Copy out the material word for word, from the line with "Click the 建议使用流程 heading" up to and including the line with "pos(671,195)".

--- RECORDS SHOWN ---
--
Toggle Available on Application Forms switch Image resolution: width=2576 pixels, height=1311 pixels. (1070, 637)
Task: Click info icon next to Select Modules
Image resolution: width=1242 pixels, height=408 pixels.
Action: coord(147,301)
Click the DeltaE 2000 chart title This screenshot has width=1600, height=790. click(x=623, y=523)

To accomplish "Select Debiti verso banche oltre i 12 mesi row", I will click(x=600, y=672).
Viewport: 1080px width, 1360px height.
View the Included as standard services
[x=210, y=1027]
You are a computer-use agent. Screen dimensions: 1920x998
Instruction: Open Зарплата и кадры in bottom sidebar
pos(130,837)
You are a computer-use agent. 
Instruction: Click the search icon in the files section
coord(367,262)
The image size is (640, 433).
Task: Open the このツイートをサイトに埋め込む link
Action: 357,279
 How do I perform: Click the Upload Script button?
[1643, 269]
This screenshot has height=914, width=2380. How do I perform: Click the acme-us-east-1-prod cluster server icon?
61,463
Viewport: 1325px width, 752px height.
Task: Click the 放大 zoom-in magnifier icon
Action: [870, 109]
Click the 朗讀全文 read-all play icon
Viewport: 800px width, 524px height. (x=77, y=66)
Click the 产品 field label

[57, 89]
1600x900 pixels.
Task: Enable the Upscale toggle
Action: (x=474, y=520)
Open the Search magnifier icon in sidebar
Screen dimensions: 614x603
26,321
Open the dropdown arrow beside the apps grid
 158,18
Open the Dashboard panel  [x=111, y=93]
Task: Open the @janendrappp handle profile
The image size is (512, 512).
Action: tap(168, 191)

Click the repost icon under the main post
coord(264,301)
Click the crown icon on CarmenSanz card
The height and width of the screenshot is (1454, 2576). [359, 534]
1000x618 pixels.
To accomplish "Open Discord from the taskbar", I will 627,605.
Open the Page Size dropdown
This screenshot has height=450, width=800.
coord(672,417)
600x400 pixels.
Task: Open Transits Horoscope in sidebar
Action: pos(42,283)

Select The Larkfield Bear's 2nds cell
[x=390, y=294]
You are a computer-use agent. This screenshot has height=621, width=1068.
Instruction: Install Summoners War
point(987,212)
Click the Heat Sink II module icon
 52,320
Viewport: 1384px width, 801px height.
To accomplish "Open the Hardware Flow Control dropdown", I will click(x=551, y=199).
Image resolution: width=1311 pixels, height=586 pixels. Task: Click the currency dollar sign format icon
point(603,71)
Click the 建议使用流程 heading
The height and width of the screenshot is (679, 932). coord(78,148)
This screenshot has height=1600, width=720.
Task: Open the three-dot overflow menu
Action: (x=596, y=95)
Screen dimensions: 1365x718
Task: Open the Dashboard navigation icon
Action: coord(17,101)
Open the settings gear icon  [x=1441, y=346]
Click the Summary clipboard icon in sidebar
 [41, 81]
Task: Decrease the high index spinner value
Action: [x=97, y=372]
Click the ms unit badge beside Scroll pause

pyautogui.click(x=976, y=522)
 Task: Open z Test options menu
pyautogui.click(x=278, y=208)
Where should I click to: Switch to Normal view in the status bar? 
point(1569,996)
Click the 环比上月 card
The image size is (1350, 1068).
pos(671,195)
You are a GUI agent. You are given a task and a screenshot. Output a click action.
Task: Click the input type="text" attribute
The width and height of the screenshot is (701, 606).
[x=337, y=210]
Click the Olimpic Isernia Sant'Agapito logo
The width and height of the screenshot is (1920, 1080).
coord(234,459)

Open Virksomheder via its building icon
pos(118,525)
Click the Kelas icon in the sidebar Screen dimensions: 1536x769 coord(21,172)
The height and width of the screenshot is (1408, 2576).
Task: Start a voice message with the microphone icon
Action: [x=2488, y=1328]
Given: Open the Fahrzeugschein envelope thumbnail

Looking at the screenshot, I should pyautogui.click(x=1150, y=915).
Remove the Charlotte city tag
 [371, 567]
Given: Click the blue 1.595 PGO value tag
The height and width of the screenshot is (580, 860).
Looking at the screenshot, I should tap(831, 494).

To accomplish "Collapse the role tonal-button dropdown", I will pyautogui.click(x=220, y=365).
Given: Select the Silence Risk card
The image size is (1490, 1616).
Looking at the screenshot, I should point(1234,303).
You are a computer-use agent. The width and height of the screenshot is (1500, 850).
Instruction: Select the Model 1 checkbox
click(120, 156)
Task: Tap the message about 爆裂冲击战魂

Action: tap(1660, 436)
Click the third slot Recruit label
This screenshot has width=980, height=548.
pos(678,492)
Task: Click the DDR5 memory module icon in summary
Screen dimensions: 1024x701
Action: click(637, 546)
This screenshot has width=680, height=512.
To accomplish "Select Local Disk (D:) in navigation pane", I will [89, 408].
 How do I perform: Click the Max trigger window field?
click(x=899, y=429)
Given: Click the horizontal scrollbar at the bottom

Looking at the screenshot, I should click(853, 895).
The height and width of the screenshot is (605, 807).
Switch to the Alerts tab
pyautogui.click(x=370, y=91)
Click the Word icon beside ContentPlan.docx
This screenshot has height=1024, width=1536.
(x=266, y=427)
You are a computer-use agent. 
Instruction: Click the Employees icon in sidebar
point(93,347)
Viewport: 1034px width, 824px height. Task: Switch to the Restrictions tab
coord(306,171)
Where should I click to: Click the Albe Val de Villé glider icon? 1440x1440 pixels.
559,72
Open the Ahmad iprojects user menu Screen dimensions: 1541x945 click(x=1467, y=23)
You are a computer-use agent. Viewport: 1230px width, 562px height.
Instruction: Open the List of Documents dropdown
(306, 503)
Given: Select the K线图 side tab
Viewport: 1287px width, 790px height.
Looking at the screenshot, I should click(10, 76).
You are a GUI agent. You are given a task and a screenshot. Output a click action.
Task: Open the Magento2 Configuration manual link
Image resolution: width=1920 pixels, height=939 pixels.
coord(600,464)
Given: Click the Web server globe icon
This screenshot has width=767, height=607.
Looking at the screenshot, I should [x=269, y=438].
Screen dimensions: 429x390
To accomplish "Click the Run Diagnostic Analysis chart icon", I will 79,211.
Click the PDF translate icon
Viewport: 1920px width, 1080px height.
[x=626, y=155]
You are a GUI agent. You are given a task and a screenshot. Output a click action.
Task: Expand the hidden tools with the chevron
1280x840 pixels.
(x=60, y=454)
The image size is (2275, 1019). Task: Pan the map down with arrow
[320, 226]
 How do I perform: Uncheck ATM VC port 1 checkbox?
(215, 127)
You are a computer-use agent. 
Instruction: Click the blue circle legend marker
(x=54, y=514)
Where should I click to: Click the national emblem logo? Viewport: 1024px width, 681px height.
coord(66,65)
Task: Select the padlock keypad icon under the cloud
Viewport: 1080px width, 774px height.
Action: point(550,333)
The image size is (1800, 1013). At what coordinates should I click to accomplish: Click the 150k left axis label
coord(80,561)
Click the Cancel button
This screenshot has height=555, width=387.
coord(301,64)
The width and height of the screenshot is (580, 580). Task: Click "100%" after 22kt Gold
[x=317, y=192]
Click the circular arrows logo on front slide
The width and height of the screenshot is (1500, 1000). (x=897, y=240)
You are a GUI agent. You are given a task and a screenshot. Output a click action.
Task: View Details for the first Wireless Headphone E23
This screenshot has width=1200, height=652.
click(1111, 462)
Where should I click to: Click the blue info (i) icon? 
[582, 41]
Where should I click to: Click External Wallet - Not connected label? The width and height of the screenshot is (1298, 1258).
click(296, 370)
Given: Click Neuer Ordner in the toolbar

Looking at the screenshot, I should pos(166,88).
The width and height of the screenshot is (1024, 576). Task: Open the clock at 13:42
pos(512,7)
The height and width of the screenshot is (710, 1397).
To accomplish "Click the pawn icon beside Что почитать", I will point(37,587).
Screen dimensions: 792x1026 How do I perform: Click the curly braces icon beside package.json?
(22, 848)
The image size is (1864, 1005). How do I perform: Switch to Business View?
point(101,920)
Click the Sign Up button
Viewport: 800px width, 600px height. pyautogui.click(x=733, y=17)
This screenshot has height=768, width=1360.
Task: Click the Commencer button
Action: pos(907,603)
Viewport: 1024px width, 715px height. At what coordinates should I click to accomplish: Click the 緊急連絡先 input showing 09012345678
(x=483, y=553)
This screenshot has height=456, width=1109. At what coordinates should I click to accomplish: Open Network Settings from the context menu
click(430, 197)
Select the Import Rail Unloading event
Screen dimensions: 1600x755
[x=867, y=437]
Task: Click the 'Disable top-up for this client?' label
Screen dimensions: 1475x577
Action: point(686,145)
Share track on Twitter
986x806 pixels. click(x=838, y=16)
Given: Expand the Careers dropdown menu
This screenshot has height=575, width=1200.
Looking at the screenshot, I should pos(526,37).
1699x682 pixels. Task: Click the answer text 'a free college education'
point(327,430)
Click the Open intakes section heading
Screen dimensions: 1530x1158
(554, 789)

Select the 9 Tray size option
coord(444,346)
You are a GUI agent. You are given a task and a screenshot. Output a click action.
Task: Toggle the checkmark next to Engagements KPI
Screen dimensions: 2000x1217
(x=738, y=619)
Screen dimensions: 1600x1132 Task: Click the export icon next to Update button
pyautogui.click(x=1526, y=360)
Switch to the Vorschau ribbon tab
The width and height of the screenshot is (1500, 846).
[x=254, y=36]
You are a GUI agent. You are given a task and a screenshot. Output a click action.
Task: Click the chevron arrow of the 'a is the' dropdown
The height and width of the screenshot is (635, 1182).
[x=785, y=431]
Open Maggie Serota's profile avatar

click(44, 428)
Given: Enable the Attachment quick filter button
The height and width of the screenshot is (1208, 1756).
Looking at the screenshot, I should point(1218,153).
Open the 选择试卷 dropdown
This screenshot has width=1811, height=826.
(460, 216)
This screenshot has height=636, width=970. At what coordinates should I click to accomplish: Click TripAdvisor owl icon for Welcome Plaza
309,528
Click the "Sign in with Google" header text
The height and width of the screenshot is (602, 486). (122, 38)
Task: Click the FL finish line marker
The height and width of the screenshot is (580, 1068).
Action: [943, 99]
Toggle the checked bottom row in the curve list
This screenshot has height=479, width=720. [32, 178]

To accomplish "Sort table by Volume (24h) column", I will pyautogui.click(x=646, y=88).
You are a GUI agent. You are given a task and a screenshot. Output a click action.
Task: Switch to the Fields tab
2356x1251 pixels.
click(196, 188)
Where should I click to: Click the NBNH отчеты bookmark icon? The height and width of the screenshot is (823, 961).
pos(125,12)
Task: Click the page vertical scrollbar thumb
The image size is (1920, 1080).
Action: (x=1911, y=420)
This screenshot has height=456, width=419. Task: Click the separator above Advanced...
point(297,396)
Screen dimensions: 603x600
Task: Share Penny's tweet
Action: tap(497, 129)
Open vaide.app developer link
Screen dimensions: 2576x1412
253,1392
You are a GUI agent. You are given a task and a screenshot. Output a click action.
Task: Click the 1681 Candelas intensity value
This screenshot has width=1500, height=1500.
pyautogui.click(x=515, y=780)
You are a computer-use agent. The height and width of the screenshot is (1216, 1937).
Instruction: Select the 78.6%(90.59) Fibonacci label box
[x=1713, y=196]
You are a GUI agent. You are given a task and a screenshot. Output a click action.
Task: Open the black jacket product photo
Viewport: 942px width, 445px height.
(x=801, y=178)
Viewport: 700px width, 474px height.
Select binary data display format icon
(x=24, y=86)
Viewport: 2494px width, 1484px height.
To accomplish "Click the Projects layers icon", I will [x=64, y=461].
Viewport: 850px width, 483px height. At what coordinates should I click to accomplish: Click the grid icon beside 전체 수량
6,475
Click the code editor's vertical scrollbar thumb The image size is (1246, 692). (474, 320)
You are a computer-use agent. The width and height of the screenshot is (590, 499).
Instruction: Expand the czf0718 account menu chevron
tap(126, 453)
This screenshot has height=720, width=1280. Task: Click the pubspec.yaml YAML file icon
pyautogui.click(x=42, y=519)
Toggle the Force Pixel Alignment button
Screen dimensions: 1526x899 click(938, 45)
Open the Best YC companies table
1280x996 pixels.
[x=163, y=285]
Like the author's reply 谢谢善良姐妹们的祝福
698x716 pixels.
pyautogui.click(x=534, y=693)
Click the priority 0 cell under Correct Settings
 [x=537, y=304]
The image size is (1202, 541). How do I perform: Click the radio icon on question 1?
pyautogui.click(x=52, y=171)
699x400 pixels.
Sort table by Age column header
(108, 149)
--
--- FINISHED ANSWER ---
Click the 建议使用流程 heading
The height and width of the screenshot is (679, 932). coord(78,148)
This screenshot has height=1600, width=720.
Task: Open the three-dot overflow menu
Action: (x=596, y=95)
Screen dimensions: 1365x718
Task: Open the Dashboard navigation icon
Action: coord(17,101)
Open the settings gear icon  [x=1441, y=346]
Click the Summary clipboard icon in sidebar
 [41, 81]
Task: Decrease the high index spinner value
Action: [x=97, y=372]
Click the ms unit badge beside Scroll pause

pyautogui.click(x=976, y=522)
 Task: Open z Test options menu
pyautogui.click(x=278, y=208)
Where should I click to: Switch to Normal view in the status bar? 
point(1569,996)
Click the 环比上月 card
The image size is (1350, 1068).
pos(671,195)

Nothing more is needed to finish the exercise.